In Virginia's primary races Tuesday, several Republicans who voted for the biggest tax increase in the commonwealth's history in 2004 faced single-issue anti-tax challengers. The most vocal of those pro-tax incumbents was so embattled that he withdrew from the race. Another was trounced, two-to-one, by a twentysomething political neophyte. Two others barely won, and in the statewide contests to select the GOP's Lieutenant Governor and Attorney General nominees, the tax hike defenders were upset by anti-tax challengers. Several other tax-raising Republicans beat back challenges more comfortably, but we suspect they also got the voter message.

GOP taxpayers had reason to be upset because they now know the $1.4 billion tax increase was sold under false pretenses. Democratic Governor Mark Warner -- who had won in 2001 on a no-new-taxes-pledge -- argued that it was necessary to balance the state budget even as the reviving economy was creating a new revenue surge. This year Virginia is sitting on a $1.5 billion surplus thanks to a 14% rise in tax revenues.

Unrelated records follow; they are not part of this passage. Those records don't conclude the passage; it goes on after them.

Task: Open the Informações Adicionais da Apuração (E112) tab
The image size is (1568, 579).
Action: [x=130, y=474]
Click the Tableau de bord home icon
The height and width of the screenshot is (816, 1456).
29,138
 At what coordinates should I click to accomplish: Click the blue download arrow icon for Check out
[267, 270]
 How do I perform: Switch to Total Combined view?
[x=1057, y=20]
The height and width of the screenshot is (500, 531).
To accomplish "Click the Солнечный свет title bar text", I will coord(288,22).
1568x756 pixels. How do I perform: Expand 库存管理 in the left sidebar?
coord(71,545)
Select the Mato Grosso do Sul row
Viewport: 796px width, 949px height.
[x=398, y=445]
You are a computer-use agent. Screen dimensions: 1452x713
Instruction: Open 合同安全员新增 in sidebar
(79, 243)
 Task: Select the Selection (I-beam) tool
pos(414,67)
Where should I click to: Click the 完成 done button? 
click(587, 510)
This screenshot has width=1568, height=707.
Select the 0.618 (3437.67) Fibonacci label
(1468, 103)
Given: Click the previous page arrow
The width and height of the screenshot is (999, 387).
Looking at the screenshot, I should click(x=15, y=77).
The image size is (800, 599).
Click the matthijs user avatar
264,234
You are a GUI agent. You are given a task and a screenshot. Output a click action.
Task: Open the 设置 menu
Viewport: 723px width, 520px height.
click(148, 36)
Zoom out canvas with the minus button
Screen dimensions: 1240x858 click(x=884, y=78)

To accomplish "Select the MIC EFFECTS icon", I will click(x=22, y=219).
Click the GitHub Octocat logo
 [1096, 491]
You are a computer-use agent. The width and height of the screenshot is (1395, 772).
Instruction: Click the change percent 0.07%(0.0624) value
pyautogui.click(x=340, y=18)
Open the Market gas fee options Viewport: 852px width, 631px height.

Will this surplus now be returned to taxpayers? Will it be used to kill the state's hated car tax, as Republicans once promised? Guess again. Mr. Warner and the legislators are spending the new money as fast as it comes in. Taxes are bound to be an issue in the general election this November, and it will be revealing to see if voters are up for imposing another round of accountability.
In short, the message was sent and it is resonating.